Task prompt
Lines from the material below that hold the string "item" are what is needed; copy each of them.

Material provided
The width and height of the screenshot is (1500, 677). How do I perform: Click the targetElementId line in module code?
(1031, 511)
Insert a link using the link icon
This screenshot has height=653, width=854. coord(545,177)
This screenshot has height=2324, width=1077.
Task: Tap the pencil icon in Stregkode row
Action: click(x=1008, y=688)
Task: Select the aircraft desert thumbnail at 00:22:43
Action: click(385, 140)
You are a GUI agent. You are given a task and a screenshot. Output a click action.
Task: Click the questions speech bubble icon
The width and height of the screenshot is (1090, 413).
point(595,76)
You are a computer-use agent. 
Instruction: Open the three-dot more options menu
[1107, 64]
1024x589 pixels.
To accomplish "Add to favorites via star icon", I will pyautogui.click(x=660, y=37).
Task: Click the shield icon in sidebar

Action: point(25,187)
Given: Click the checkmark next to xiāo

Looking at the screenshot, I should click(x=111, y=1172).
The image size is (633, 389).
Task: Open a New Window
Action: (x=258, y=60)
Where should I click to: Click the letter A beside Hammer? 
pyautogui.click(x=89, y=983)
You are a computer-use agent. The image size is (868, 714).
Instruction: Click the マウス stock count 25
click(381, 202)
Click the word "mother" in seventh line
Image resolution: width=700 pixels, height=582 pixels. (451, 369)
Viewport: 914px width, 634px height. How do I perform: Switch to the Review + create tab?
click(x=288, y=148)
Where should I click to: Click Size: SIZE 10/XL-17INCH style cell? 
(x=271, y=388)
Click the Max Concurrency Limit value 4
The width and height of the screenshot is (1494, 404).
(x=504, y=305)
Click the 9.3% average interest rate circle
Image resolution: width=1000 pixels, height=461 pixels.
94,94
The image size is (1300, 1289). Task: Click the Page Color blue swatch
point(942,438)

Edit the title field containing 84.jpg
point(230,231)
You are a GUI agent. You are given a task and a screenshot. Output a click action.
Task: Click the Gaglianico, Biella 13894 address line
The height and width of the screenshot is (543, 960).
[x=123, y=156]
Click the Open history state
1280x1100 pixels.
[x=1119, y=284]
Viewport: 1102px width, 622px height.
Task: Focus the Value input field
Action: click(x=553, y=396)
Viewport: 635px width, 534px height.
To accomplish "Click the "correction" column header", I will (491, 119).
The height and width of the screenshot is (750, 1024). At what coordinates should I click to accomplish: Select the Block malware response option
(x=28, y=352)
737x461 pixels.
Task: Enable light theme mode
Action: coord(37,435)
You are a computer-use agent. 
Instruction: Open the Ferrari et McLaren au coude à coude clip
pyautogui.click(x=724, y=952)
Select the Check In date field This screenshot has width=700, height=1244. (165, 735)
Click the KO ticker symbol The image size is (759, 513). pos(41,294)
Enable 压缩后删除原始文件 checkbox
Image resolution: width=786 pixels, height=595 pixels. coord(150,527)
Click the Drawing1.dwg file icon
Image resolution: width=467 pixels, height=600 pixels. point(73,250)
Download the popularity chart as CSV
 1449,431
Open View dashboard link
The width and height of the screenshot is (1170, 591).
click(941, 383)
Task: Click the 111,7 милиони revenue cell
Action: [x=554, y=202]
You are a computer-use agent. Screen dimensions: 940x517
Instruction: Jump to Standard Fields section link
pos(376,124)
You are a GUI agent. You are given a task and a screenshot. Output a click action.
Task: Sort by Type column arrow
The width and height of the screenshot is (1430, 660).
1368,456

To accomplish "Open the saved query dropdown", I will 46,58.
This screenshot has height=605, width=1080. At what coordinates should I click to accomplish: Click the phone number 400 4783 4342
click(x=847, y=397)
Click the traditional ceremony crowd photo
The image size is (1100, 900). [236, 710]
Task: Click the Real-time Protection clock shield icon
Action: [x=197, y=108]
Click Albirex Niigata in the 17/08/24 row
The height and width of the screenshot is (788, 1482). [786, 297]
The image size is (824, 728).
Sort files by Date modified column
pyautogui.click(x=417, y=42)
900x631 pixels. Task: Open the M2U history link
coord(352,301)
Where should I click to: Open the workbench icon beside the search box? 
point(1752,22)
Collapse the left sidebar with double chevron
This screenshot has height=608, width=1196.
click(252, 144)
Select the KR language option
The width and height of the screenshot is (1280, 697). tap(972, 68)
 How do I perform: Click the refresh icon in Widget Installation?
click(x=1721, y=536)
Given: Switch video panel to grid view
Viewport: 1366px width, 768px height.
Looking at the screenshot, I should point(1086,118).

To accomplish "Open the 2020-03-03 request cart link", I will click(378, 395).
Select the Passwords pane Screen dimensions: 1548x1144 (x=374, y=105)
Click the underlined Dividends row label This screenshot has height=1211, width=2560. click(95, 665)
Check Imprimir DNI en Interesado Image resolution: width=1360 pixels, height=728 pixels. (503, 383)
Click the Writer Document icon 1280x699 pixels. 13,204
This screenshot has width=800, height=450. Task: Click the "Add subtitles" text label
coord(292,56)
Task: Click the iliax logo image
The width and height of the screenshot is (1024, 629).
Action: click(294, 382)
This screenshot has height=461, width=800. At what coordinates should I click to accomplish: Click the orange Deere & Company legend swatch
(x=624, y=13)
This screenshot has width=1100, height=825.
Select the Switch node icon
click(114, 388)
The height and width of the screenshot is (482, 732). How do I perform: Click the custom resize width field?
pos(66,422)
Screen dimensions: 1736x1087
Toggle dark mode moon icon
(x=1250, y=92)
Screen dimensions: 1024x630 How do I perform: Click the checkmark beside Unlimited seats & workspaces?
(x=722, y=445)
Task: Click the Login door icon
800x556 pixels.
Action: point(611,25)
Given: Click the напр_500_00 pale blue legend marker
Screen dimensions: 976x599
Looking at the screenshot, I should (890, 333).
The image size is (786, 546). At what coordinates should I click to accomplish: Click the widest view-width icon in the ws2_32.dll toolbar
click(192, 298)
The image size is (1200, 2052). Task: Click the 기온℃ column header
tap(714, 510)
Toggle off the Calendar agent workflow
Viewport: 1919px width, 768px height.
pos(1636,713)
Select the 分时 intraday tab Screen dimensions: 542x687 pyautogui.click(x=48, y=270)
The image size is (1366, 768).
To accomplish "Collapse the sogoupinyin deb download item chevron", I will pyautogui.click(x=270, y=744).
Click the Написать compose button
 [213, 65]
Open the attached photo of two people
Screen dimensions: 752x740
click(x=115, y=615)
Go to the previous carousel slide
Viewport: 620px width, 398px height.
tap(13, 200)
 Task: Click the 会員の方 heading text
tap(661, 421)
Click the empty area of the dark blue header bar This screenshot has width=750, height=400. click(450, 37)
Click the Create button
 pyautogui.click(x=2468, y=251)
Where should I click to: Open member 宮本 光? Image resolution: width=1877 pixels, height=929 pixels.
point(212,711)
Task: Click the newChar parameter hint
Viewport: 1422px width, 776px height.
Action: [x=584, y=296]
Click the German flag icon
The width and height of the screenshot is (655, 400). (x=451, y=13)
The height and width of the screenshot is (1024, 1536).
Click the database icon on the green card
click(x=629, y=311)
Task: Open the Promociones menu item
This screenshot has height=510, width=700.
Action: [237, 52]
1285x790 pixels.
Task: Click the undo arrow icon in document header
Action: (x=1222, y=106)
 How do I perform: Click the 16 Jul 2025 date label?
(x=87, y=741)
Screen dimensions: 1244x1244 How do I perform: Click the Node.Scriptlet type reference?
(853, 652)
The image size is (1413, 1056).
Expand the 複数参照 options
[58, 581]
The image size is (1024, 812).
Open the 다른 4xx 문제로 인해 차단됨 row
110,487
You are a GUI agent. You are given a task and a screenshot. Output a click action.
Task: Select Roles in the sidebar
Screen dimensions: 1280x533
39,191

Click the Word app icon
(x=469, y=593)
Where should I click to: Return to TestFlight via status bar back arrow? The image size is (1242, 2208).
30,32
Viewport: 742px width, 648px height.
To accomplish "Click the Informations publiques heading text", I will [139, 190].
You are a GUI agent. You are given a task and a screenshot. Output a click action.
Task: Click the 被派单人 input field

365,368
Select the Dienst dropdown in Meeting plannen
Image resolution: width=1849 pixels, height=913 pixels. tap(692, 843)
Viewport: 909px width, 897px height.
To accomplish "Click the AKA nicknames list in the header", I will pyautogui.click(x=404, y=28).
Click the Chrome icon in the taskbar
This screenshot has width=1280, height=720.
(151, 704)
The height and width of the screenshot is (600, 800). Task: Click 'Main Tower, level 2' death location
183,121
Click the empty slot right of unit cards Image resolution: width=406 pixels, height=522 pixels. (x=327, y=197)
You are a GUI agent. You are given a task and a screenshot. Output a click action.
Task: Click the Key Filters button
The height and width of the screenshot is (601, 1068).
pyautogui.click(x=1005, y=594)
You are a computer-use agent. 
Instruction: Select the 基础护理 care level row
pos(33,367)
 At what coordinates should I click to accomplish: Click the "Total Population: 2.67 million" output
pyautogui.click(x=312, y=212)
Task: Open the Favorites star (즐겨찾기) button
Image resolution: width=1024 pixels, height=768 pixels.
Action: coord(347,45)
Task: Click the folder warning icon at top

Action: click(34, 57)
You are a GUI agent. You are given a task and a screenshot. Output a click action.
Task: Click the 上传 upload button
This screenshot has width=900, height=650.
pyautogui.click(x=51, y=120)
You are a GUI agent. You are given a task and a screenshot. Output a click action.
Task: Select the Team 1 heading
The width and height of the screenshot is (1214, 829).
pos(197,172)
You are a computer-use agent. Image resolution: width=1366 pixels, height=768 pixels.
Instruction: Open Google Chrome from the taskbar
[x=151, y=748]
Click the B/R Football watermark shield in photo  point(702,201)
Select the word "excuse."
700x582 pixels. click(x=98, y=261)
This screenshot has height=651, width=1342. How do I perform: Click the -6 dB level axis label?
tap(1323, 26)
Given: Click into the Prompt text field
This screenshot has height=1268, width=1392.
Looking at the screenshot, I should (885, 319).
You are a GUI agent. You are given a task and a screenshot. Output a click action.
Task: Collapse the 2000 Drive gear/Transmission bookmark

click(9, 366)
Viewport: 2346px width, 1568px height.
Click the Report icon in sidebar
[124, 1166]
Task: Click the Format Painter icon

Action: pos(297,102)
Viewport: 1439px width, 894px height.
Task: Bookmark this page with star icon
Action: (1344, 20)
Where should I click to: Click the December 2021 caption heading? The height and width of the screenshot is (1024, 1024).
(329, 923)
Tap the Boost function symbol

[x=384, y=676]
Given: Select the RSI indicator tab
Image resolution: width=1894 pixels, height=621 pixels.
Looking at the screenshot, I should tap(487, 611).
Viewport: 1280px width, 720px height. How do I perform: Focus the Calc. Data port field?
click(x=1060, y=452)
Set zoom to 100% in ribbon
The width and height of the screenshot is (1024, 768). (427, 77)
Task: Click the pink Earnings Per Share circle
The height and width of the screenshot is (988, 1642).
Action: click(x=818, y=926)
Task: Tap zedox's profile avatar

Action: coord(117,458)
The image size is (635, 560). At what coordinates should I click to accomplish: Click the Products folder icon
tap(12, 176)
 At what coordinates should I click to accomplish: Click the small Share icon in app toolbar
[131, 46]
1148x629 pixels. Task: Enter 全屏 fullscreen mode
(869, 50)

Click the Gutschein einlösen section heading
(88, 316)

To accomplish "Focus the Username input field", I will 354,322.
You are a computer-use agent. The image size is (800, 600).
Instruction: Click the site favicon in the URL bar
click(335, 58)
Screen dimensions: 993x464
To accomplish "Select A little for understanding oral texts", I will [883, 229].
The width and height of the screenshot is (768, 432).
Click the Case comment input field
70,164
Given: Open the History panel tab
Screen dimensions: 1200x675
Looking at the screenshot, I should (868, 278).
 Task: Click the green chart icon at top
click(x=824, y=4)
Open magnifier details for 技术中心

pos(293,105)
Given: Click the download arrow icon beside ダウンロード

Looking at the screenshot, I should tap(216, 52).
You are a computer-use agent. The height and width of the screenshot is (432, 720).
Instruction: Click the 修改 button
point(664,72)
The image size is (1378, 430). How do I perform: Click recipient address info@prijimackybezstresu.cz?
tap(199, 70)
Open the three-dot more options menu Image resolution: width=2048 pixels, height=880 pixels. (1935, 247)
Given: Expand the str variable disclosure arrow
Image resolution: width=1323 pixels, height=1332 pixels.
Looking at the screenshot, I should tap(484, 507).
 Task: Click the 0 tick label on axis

Finished exercise
To accomplish "Collapse the sogoupinyin deb download item chevron", I will pyautogui.click(x=270, y=744).
Task: Open the Promociones menu item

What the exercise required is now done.